Y ¡qué dificíl ha sido que todo esté claro! porque “Tú” de ahora es sólo un signo del “otro-Tú”. Y así como el sonido de las cosas que caen son sólo signos de ellas y no sus percepciones directas, “tú-de-ahora” se ha vuelto signo de “tú-de-antes”, y el corazón se revuelve para no caer en la confusión de confundir al signo con lo signficado.

Eso es más o menos la historia de cómo fue que comencé a reconstruir los recuerdos de esos que no somos pero que fuimos.

3 comentarios:

Felicidad Batista dijo...

Esponjita, de la lectura de tu ralato se deduce un gran esfuerzo por explicar al lector algunos aspectos de la trama. Lo que te lleva a adentrarte ampliamente en los aspectos filosóficos, lo que no está mal, solo que, desde mi modesto punto de vista, tal vez fuera necesario una cierta contención o síntesis, a los efectos de evitar la dispersión.
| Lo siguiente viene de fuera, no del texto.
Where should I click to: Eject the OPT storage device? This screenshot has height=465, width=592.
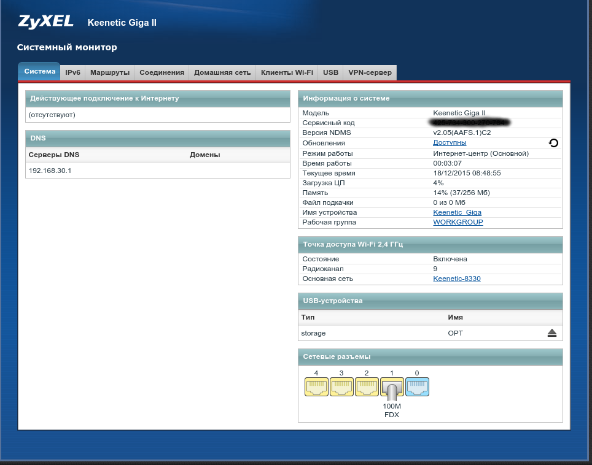click(x=551, y=333)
Solo te lo comento a efectos de que lo valores, nada más. Muy interesante resulta las reflexiones, pensamientos, disquisiciones del personaje que nos ilustra las motivaciones internas de los acontecimientos. Aunque, tal vez, deberías dejar que el lector se lo trabaje un poco más. Felicitaciones por el relato y ese trabajo indudable que subyace en la primera y segunda parte.
Un abrazo

Esponjita dijo...

Oiga: tiene toda la razón. Si por algo no me había gustado tanto este texto. La franca verdad acabé metiendo asuntos de mi tesis. Quería, ejem, que fuera algo así como un cuento de filosofía-ficción. Pero ciertamente tengo que plantearlo de otro modo. Déjeme "lo mastico" un poco más. Y hondamente agradezco la "crítica"... je... muchas gracias por tomarte el trabajo de analizar y dar un muy buen juicio.
Seguiré trabajando. Un gran abrazote.

Felicidad Batista dijo...

Esponjita, no es una crítica, es una sugerencia y sí me parece interesante ese enfoque de filosofía-ficción. Trabájalo y lo vemos. Me gusta tu trabajo que sigo con interés.